News and Tribune

Clark County

January 3, 2014

NEWS AND TRIBUNE BRIEFS — For Jan. 4-5

CLARK COUNTY

Blasting coming up next week

Blasting to prepare for the east-end bridge is scheduled to take place in Indiana near Upper River Road and Salem Road, just east of Utica. There will not be any traffic stops for this blast.

The date and approximate time (within 15 minutes) will be: 3 p.m. Tuesday, Jan. 7.

Blasting also is scheduled to occur in Indiana on Utica-Sellersburg Road, near the Brookhollow subdivision. Prior to each blast in this location, traffic must be stopped for five to 20 minutes for the safety of the workers and the traveling public. Traffic stops during the blasts will occur on Utica-Sellersburg Road between Shadowbrook Lane and Surrey Road.

The dates and approximate times (within 15 minutes) will be: about 2 p.m. Wednesday, Thursday and Friday, Jan. 8-10.

NEW ALBANY

MLK event to be held in New Albany

The Community Women for Unity and Equality and the New Albany Parks Department, will sponsor this years celebration of Dr. Martin L. King birthday.

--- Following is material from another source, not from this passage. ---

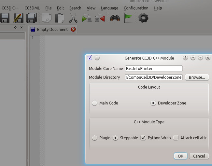Click the Paste clipboard icon
Viewport: 212px width, 166px height.
tap(60, 18)
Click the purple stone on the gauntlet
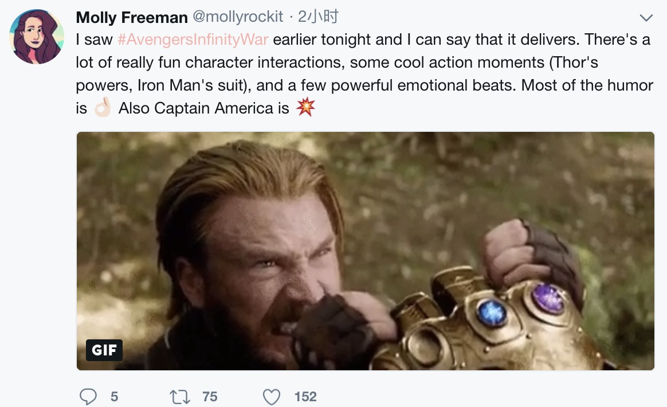This screenshot has width=667, height=407. coord(547,298)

The event will be held at the Kathy Wilkerson/Griffin Center, located at 1140 Griffin St. in New Albany. It well be held at 6 p.m. Jan. 15.

The speaker will be Floyd Superior Court No. 1 Judge Susan Orth. Call 812-945-6349 by Friday, Jan. 10 to make reservations. Soup and drinks will be served for free.

CLARKSVILLE

Falls archeology society to meet

Falls of the Ohio Archaeological Society will host its annual meeting at 2 p.m. Jan. 11 at the Falls of the Ohio Interpretive Center, 201 W. Riverside Drive, Clarksville.

General public invited. $5 admission, members free.

The speaker will be Nicholas Laracuente of the Kentucky Heritage Council, presenting “Bourbon Archaeology: Unearthing the forgotten stories from Kentucky’s Distilling Industry.”

Many histories that are being interpreted through bourbon tourism tend to focus on bourbon legends, general industry history and the prominent figures associated with the distilleries that are in operation, while the history of distillery workers and the hundreds of distilleries that did not flourish, have largely been forgotten.

An archaeological examination of Kentucky’s distilleries highlights the forces that brought a landscape of widespread uncontrolled production under the purview of a few. Yet, excavating and interpreting distillery sites can be as complicated as the industry’s history.